Thanks for the Memory

Most are familiar with the little memory chips that are part of our computers. They are the answer to the question, “how much RAM is in your machine?” Memory, or RAM (random access memory), functions as the work area for our computing devices, where calculations are made, instructions interpreted and executed. As RAM is traditionally adjacent to, not part of, the central processing core, every calculation involves some data movement from CPU to memory and back again. It is this tiny voyage which can be transformed by the ground-breaking technology. In photonic memory devices, the data moving between the processor core(s) and the memory modules travels not through wires electrically, but as light inside on-chip waveguides. Also known as optical or photonic RAM (or short ‘PRAM’), these chips perform calculations in the optical domain, offering faster and higher energy efficiency by potentially up to a factor of 100, while offering electronic data storage at the same time. The technology is poised to revolutionize computing at its core.

Photonic Memory Cells

The physics and engineering behind PRAM cells are wildly complex. One critical detail built into this technology is the fact that the memory cells are made of phase-change materials. The light traveling on nanoscopic waveguides and interacting with this phase-change material ‘touching’ the waveguide causes the light to be ‘switched,’ thus carrying the stored information from the memory element inside the photonic-electronic processor. The phase change material itself can be switched between two structural states, amorphous and crystalline states, with distinct optical and electrical properties, for memory programability. As Dr. Sorger says, the light present in the devices actually causes the material to behave as a memory chip. Read the full article at the Nature Light Science & Applications website.
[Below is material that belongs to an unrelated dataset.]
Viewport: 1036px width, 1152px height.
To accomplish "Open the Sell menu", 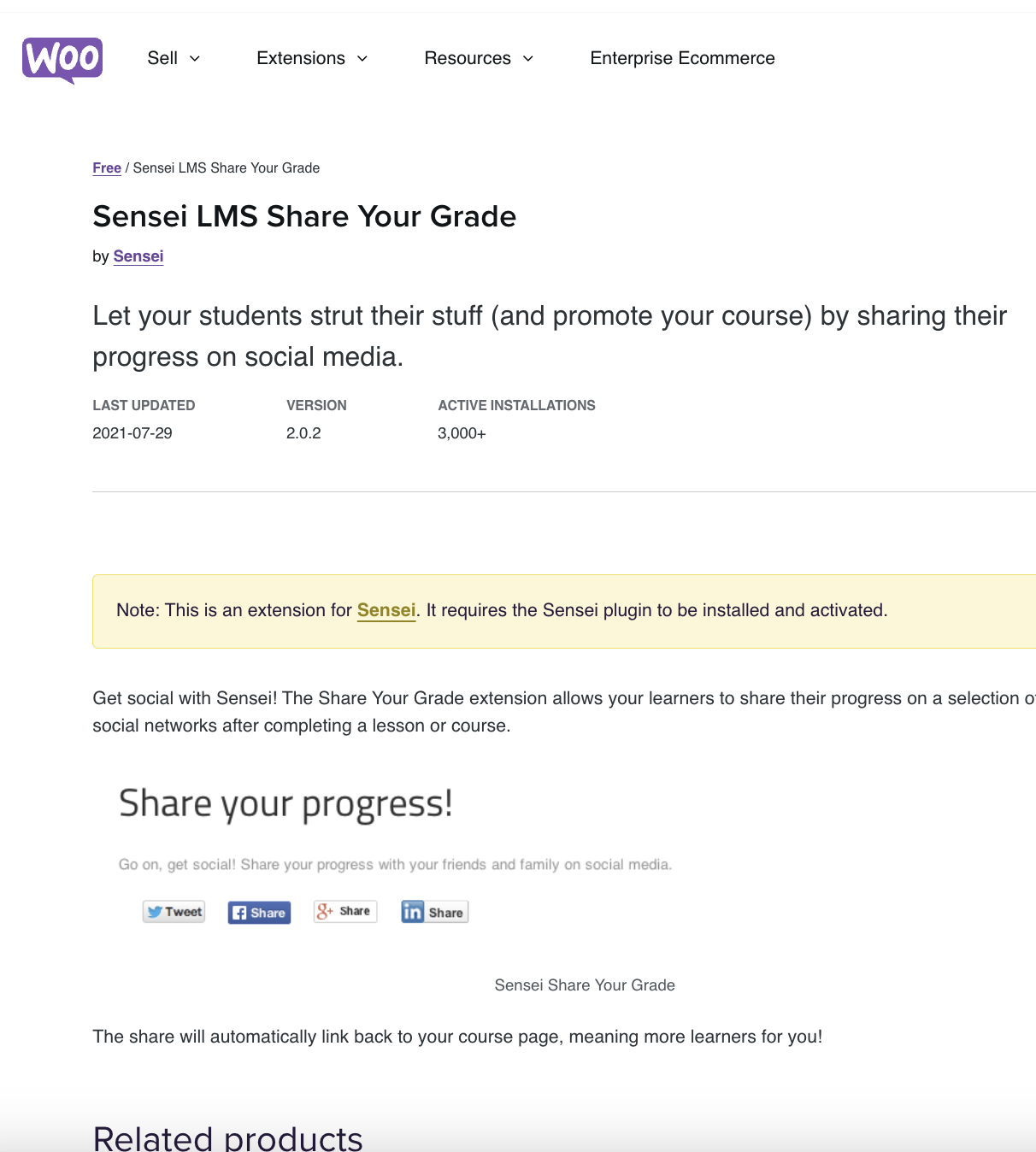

One area in which photonics memory shows great potential is in national security and defense. Dr. Sorger is the principal investigator on a 3-year $3M grant from the Office of Naval Research Electronic Warfare Program. Collaborating with ECE researchers Dr. David Arnold, Dr. Navid Asadi, Dr. Bhaibab Chatterjee, Dr. Hamed Dalir, as well as colleagues from UCLA, the project, ‘Heterogenous Convolution ASIC for AI Acceleration (HelCat),’ will develop an electronic-photonic processor that can deliver leading-edge performance for next-generation machine learning and signal processing capabilities used in mission-critical defense equipment and infrastructure.

While the horizons may not be endless, the realm of photonics certainly holds immense promise. Dr. Sorger’s passion and leadership, coupled with the resources and network afforded to the Florida Semiconductor Institute, could very well pave the way to the very future he envisions—a world characterized by enhanced speed, energy efficiency, and superior technology. So, as we stand at this precipice of innovation, it’s evident that the path ahead is illuminated with hope and the potential to bring about transformative change.
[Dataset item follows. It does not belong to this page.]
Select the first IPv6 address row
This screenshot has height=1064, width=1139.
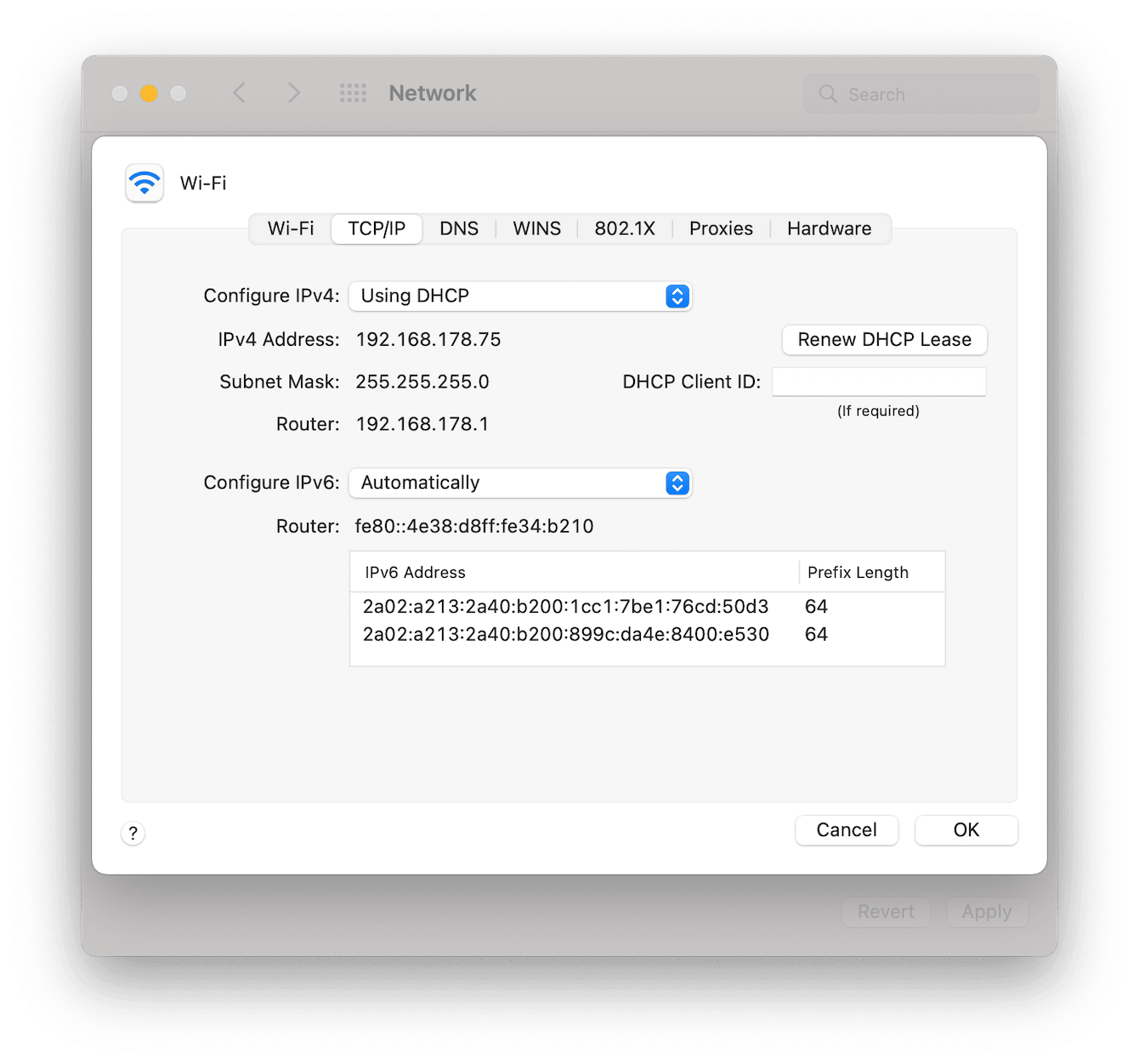tap(565, 606)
Florida Semiconductor Institute

Finalized in the summer of 2023, the Florida Semiconductor Institute (FSI) was created to focus on regional leadership in the semiconductor research and development space, to attract federal and private funding, and to boost the nation’s semiconductor workforce. While Florida boasts the fifth-largest semiconductor workforce in the U.S. and offers next generation chip packaging corporations and major electronics manufactures design offices (similar to California), Florida currently lacks large-volume chip manufacturing foundries that can fully leverage the talent pipeline. FSI aims to harness UF’s community of interdisciplinary researchers to accelerate the ‘lab-to-fab’ pipeline.
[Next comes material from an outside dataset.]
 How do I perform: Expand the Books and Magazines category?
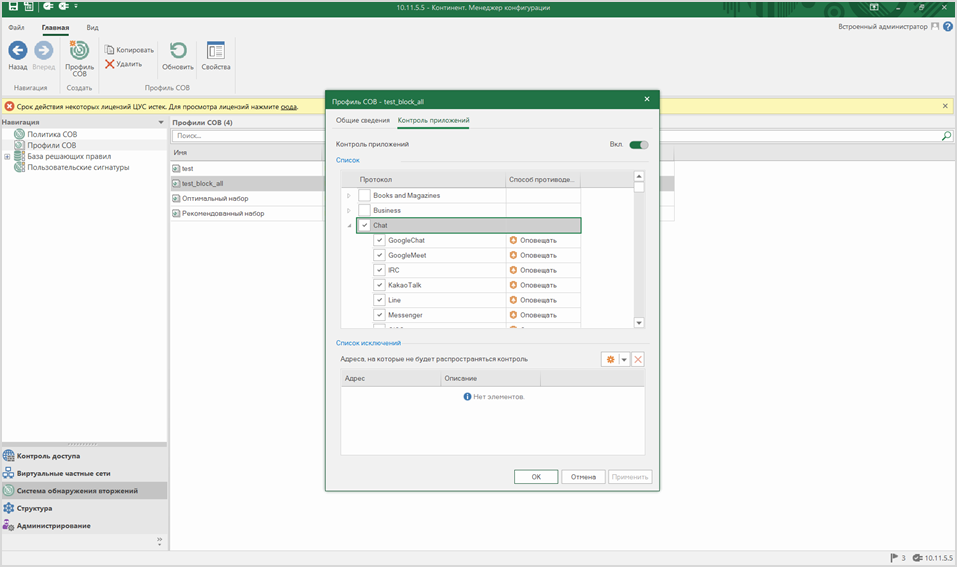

It is estimated that the future of semiconductor manufacturing will require the doubling of the domestic semiconductor workforce in one decade, according to Dr. Sorger and supported by the U.S. CHIPS and Science Act from 2022. In response, the institute’s mission is to: 1) drive research and innovation forward with a focus on AI chips and heterogeneous chip solutions, 2) support the onshoring of semiconductor manufacturing with a focus advanced chip packaging, and 3) prepare and support a greatly expanded U.S. workforce in semiconductor manufacturing.